Haulman, whose research interests have included the development of economics as a discipline, noticed that the panic of 1819 kept cropping up in his readings. “Still, I couldn’t find much information about it,” he said. “The more I looked, the less I found.”

Information he did find often was incomplete. He decided to concentrate on Virginia. He spent months in Richmond tracking down economic indicators available from the handwritten documents of the 1810s and 1820s. Business licenses, poor-relief expenditures and agricultural outputs were among data he collected.

“I think it is fair to call the events of the period the first modern business cycle,” Haulman said. Contributing factors included the War of 1812 and the blockades that were instituted by military protagonists that forced an upturn in domestic manufacturing in America. At the same time, the First Bank of the United States ceased operations in 1811 and the subsequent expansion of state banks help create excess credit. “After the War of 1812 ends for us, and the Napoleonic wars end in Europe, Britain and the continent are recovering, and the demand for American grain escalates,” he explained. That demand triggered  speculation in western lands as people benefitting from the “boom” believed agricultural prices would continue to rise, he said.

They did not. The foreign markets contracted. Land became overvalued. Mortgage holders found their resources strained. Banks tightened up on credit.

“If you go back and look at every panic and every business cycle, the story is the same,” Haulman said. “Every generation that has been in a boom cycle has believed it would go on forever.”

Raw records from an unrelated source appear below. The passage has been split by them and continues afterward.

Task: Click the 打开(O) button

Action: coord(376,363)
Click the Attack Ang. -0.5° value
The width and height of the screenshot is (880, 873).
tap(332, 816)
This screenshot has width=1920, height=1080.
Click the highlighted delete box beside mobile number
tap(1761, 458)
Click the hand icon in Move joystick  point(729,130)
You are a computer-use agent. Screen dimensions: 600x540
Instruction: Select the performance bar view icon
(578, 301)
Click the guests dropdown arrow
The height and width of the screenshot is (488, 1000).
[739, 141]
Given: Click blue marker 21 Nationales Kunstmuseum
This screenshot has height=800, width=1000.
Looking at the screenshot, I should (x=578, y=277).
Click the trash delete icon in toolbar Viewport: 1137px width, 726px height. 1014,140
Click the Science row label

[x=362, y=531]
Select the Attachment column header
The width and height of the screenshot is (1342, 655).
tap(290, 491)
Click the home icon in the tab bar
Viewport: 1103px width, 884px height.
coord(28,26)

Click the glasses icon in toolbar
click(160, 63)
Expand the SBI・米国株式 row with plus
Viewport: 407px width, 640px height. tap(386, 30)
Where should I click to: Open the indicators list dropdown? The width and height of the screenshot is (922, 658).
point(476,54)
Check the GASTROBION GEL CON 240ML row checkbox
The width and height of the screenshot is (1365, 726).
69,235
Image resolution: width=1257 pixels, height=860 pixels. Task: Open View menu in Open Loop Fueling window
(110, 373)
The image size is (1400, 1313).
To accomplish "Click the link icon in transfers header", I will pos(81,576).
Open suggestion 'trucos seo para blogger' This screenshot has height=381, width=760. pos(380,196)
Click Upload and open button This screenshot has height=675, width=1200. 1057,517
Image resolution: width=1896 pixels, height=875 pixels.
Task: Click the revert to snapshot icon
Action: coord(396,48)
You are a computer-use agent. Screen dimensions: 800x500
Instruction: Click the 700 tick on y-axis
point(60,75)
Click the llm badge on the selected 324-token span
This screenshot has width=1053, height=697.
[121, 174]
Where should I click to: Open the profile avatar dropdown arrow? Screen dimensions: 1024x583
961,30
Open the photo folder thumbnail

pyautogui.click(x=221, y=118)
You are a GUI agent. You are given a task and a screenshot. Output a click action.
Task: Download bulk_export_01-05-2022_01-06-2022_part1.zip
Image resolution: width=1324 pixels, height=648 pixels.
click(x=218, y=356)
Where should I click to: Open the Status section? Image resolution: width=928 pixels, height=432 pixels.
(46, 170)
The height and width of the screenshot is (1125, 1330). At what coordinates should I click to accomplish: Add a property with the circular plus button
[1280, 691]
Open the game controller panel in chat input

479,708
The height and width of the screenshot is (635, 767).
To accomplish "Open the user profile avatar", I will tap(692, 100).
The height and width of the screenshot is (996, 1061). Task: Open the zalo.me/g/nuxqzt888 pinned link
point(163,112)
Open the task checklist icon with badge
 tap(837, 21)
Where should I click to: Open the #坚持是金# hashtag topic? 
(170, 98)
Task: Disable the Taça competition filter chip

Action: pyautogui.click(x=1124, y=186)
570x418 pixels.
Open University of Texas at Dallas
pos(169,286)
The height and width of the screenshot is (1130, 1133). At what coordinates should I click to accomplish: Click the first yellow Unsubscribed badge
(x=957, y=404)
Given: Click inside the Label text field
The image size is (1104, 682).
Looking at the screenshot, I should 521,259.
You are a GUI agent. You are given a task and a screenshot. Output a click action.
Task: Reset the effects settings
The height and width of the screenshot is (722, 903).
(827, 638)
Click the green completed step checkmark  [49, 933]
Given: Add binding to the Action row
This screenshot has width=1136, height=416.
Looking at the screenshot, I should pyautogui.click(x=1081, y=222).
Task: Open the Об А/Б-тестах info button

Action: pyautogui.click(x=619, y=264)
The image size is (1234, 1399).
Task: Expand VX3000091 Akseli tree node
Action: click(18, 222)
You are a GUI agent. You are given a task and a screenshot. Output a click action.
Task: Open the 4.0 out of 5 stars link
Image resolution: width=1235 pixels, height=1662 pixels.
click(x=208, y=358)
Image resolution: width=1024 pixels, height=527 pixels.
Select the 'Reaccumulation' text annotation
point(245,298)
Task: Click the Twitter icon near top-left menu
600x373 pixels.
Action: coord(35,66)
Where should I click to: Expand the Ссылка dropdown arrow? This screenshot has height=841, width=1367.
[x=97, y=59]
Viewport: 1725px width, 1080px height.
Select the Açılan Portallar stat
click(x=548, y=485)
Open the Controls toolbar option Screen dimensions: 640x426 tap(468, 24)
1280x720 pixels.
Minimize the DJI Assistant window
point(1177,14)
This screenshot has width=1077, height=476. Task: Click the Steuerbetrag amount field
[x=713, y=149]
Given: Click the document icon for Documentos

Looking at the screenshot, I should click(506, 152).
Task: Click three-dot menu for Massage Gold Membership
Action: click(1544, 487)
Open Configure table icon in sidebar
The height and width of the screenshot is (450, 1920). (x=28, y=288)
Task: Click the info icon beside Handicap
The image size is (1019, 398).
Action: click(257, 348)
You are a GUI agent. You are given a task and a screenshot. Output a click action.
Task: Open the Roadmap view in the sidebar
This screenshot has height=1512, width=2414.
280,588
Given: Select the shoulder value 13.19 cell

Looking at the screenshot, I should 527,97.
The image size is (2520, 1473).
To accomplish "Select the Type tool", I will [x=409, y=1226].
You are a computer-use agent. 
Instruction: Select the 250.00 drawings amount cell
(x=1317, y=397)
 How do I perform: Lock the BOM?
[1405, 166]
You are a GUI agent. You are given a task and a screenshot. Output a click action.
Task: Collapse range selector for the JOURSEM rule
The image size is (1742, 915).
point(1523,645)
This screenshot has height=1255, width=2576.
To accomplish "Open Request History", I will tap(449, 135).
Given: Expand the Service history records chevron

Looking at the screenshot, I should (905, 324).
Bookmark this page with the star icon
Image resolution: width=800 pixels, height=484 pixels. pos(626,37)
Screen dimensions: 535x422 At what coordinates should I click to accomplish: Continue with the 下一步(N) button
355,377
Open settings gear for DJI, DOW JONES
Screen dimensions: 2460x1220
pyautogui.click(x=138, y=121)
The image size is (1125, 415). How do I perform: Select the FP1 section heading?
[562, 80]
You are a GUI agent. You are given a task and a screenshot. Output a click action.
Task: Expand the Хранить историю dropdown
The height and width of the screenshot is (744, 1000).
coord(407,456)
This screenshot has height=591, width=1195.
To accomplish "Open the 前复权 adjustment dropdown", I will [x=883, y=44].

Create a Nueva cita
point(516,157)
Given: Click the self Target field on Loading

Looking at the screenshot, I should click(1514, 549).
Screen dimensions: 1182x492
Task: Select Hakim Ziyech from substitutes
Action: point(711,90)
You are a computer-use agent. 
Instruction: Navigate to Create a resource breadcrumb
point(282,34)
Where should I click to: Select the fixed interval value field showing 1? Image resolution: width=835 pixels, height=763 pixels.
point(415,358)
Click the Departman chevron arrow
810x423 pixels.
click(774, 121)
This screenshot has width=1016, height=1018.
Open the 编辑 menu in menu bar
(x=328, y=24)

During a videotaped interview, Haulman discussed his book Virginia and the Panic of 1819 as well as speculated upon lessons for the current financial crisis. His sense of the recent stimulus package is that it may not go far enough given the months of bad economic news affecting the psychological makeup of U.S. citizens. He believes that the government should consider nationalizing troubled banks. “It also will be interesting to see how we deal with all of the liquidity and the federal debt that’s being created,” he said. “That will be as interesting as how we are dealing with things on the down side.”